**과제 내용**.
아래 레코드에서 "How do I perform: Open" 문구가 있는 줄부터 "click(1125, 206)" 문구가 있는 줄까지, 양 끝 줄을 포함해 한 글자도 바꾸지 말고 옮겨 적으세요. 그림은 답에 넣지 마세요.

**데이터셋 레코드**.

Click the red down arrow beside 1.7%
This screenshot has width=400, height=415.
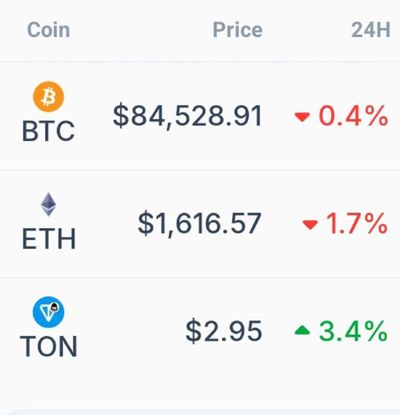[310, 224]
---
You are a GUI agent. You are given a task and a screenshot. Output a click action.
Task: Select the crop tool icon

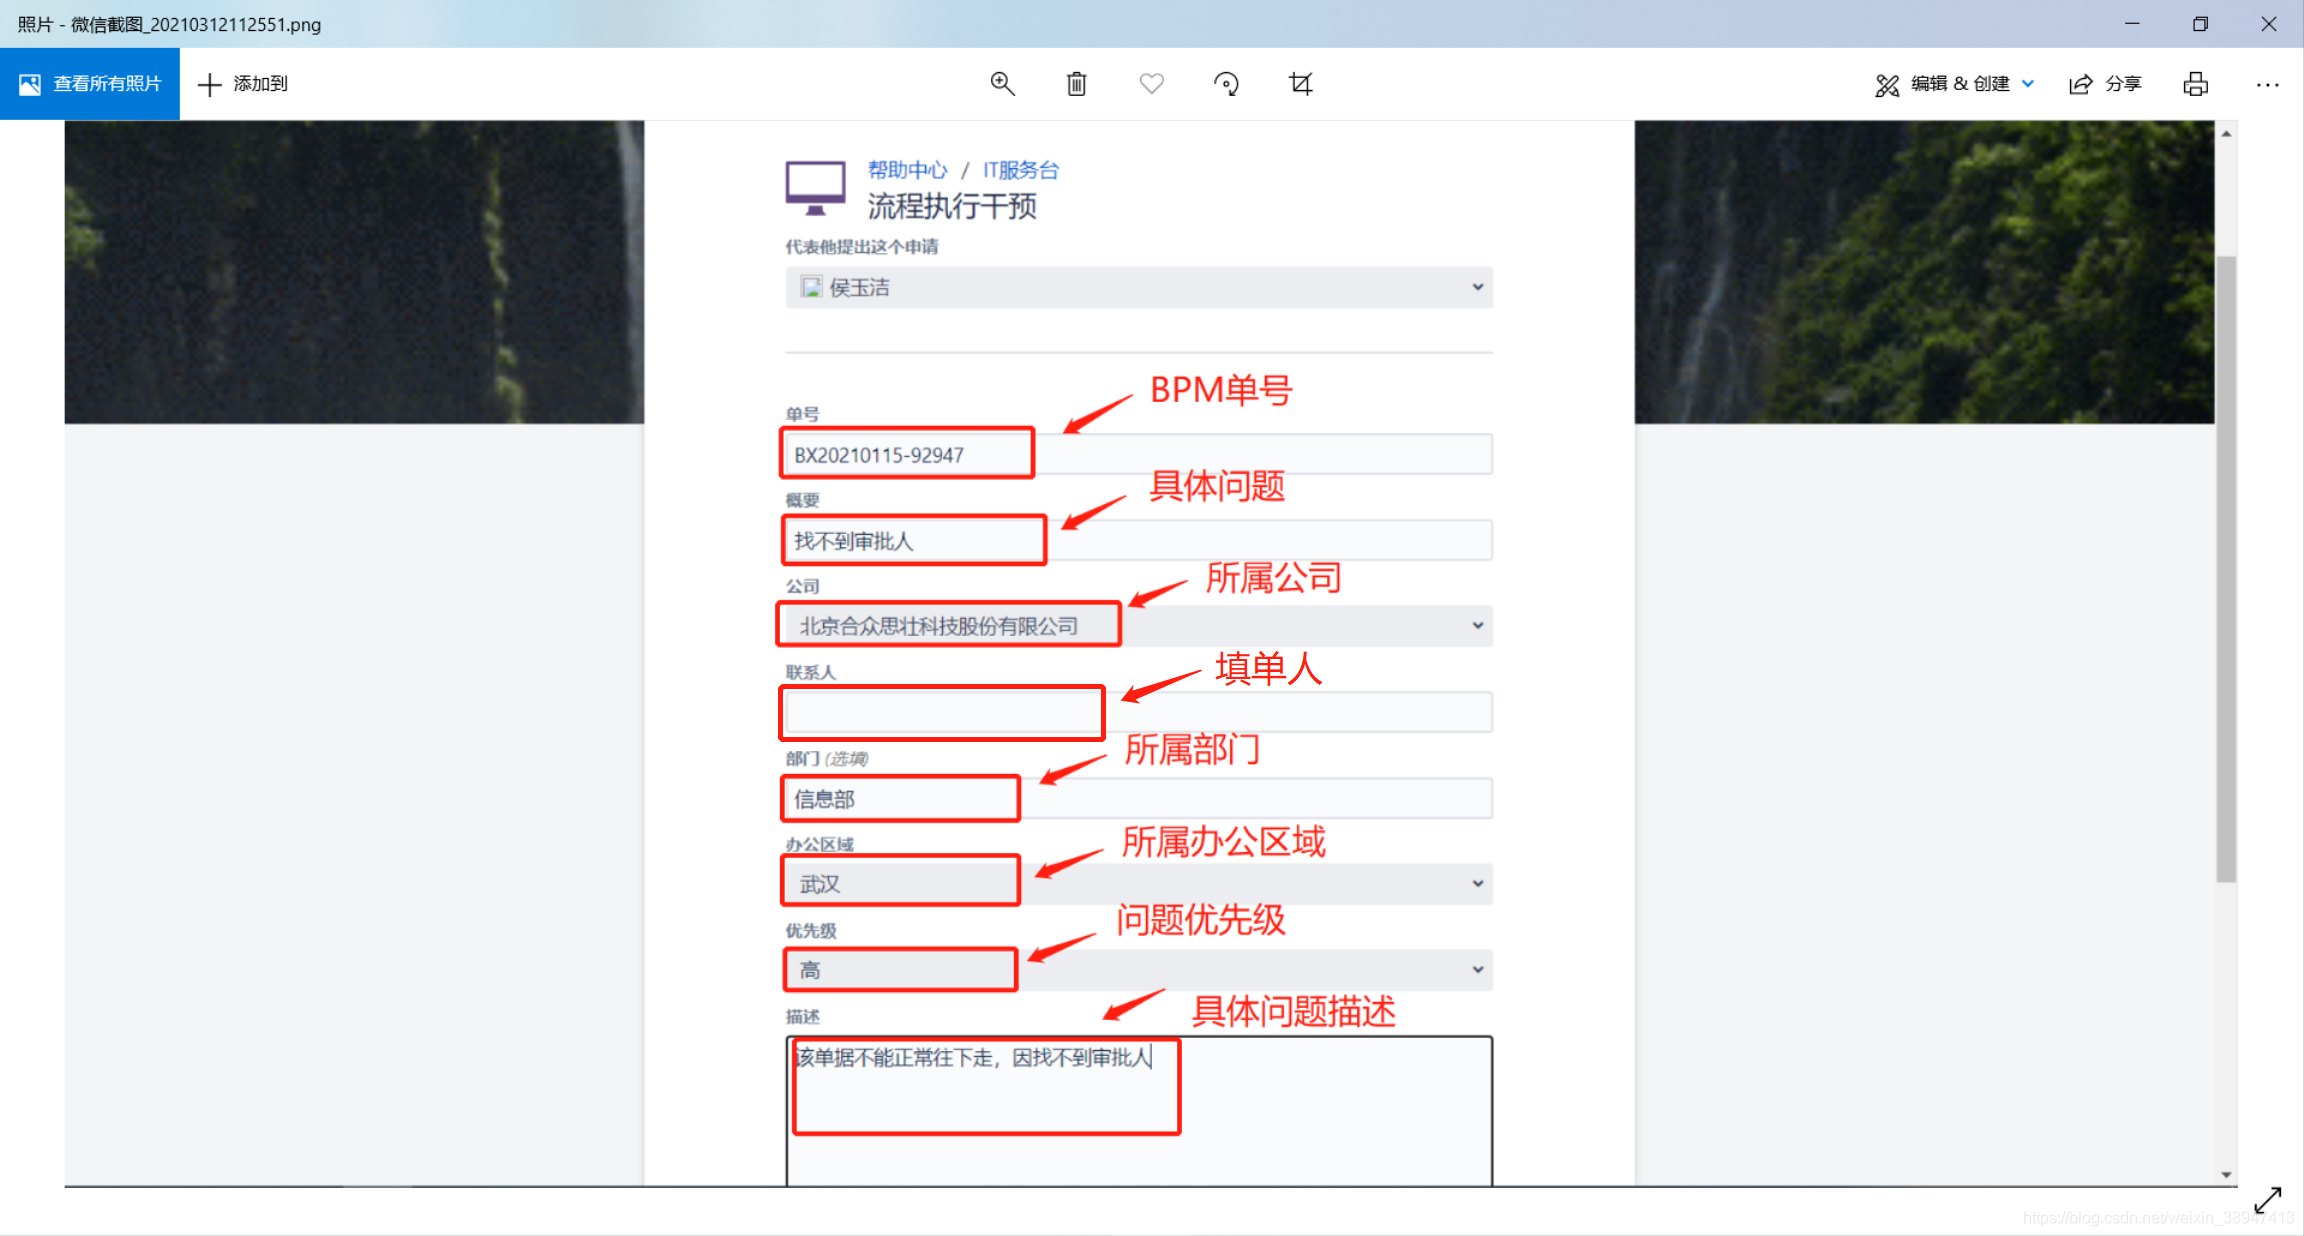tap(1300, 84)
* * *
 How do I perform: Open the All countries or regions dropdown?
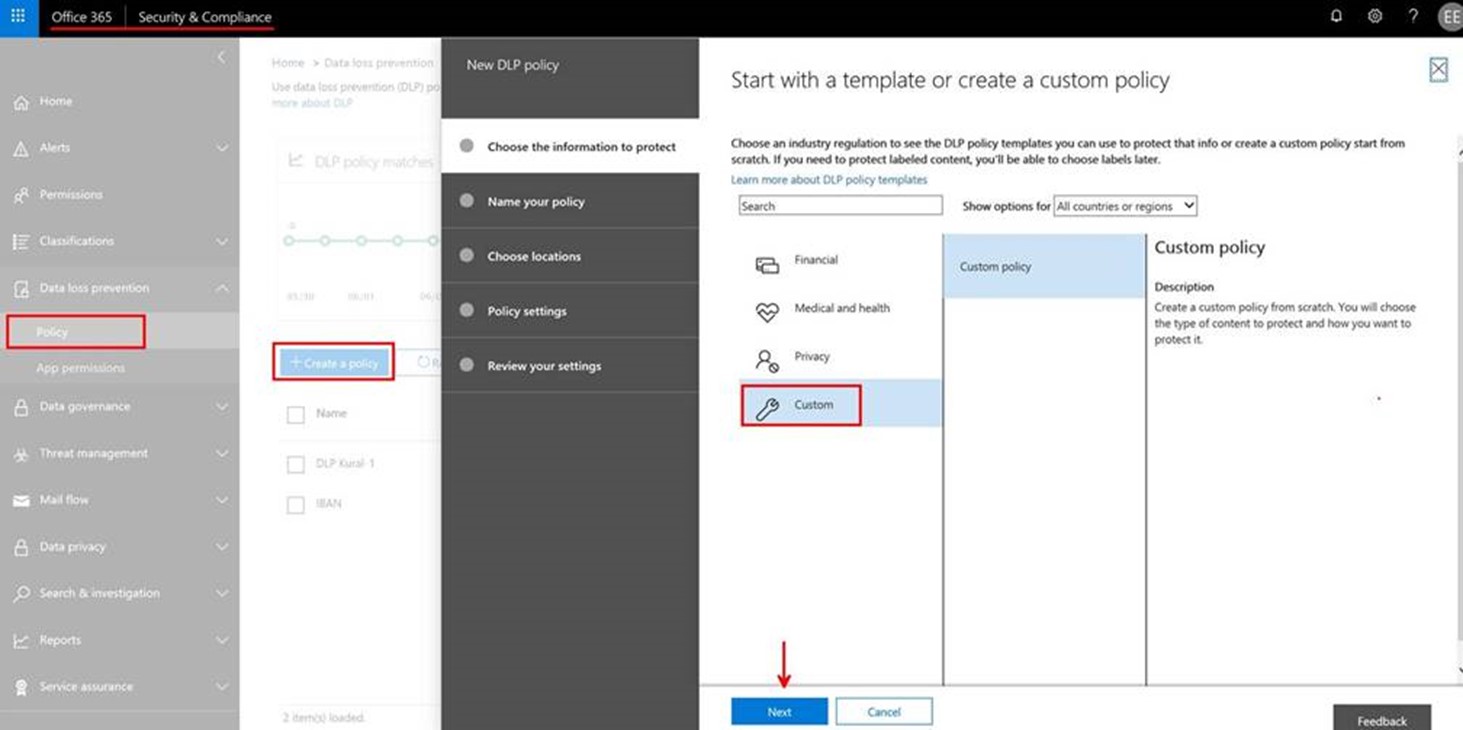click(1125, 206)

**전체 답변**.
 How do I perform: Open the All countries or regions dropdown?
click(1125, 206)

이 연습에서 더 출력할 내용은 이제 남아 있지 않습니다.